В № 11 за 1899 год журнала «Мир божий», где печатались легальные марксисты, А. Б. (Ангел Богданович) в «Критических заметках» так отзывается о «Плодовитости»: «…не столько роман, сколько социологический трактат по вопросу, очень важному для Франции и мало затрагивающему интересы других народов… В сущности, и романа нет никакого. Нет ни объединяющей фабулы, ни завязки, ни развязки, а ряд грубо скомпонованных отдельных историй, нанизанных на общую тему — вырождение и борьба с ним». По мнению А. Богдановича, Золя «видит зло, понимает его, смело смотрит ему в глаза, но как только делает попытку к его устранению… начинает повторять банальные мысли, даже не замечая ни противоречий, ни устарелости своих советов. А между тем Золя — один из самых смелых умов Франции, безупречный борец за правду…».

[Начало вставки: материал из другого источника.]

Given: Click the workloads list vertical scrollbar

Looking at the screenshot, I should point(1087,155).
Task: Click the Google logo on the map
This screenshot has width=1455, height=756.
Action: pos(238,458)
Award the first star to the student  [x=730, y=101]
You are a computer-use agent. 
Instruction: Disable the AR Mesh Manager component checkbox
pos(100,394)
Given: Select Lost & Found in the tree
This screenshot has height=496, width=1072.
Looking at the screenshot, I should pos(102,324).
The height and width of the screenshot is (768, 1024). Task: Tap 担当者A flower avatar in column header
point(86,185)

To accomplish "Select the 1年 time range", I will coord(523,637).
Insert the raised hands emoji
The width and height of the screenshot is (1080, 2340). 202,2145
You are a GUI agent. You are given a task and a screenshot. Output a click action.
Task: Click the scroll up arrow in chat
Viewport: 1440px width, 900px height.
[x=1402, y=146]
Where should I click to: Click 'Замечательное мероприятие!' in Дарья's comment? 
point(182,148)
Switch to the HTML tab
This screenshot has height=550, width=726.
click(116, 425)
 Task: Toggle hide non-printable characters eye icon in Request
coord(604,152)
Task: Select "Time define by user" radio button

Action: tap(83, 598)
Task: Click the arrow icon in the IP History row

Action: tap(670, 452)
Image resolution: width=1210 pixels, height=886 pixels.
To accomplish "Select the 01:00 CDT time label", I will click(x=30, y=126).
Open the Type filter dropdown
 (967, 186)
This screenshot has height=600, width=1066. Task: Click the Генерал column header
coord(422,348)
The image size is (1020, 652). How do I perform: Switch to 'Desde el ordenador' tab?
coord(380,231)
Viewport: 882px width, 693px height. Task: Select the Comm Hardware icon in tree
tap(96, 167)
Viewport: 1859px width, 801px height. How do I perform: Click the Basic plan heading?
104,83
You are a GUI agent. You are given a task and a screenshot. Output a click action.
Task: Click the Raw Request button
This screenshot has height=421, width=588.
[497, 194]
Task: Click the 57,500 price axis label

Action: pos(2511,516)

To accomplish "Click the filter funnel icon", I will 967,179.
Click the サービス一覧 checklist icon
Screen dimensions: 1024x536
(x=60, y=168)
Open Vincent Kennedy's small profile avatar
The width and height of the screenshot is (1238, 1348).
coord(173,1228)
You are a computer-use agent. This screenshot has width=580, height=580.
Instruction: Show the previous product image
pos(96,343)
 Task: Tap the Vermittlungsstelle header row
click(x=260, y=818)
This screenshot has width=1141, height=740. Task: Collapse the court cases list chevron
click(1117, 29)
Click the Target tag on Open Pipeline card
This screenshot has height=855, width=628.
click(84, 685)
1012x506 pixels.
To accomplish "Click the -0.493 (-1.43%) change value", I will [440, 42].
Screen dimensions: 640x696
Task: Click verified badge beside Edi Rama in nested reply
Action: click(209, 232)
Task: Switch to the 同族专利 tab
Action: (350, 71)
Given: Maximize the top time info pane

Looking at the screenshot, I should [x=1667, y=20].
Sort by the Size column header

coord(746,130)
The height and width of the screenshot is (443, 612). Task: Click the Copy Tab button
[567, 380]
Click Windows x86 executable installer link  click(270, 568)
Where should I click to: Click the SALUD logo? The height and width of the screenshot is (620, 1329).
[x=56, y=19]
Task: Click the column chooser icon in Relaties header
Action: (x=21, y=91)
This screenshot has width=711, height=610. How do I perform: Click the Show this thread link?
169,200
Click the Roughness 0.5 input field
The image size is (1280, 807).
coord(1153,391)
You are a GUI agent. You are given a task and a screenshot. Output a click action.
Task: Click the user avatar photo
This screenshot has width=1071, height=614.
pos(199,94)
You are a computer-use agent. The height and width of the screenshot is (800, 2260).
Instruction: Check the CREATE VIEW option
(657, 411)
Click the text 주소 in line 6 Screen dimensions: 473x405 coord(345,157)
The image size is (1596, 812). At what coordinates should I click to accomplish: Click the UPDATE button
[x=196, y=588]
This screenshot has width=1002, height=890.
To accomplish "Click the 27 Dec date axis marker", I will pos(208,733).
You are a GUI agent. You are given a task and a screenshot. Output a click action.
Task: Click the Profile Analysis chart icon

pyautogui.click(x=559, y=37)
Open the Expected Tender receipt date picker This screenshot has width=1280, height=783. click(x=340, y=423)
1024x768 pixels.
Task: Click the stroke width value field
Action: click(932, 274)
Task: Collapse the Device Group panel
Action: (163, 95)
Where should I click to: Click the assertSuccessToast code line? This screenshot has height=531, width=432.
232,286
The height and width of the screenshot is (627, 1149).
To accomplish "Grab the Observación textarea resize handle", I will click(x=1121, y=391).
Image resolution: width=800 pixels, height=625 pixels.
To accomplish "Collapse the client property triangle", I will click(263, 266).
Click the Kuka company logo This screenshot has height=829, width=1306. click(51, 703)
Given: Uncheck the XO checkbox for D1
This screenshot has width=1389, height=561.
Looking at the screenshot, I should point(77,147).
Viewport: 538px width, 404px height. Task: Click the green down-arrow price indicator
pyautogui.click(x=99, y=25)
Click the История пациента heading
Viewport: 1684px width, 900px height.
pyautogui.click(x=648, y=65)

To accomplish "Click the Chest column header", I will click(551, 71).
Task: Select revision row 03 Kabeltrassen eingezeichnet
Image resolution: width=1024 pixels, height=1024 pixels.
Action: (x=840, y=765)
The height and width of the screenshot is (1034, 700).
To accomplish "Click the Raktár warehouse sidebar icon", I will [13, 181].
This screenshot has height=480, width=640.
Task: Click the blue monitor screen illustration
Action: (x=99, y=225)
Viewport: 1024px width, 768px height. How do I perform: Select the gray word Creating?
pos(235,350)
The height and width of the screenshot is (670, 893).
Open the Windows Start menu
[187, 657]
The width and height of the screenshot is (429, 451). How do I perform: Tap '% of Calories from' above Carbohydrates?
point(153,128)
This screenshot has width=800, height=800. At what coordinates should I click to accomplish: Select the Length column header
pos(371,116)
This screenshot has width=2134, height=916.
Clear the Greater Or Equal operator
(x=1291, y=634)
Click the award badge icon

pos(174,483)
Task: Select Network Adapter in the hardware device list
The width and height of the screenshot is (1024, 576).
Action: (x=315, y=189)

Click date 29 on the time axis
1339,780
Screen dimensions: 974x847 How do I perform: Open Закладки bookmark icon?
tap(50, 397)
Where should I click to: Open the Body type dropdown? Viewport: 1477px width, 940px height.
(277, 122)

Рецензент склонен несколько вульгаризировать и упрощать сложность идейных позиций Золя. Для А. Богдановича «Золя — представитель французской буржуазии, правда, лучшей ее части, просвещенной и передовой», которая «проникнута всецело принципами 89 года, но… не в силах перешагнуть за тот магический круг, который создается условиями ее экономического быта». «Золя смелее и искреннее других, но он бродит все время на окраине круга, колеблющийся и сомневающийся, но недостаточно сильный, чтобы перешагнуть за эту окраину и взглянуть на жизнь современной Франции с другого берега, где тот же вопрос о размножении рассматривается пролетариатом, или, лучше сказать, переживается им». Общий вывод А. Богдановича в общем справедлив, хотя и несколько односторонен, ибо игнорирует значение борьбы Золя с реакционной идеологией:
«Вместо умного и талантливого наблюдателя перед нами еще один утопист, закрывающий глаза на текущую действительность и думающий увлечь читателя миражем. Благодаря слабости положительной части романа много проигрывает и обратная сторона, где автор с большим знанием дела рисует картины парижских нравов».
Несмотря на разноречивость конечных выводов в отзывах русских журналов о «Плодовитости», в целом можно утверждать, что русская критика проявила серьезное внимание к роману и дала во многом правильную его оценку.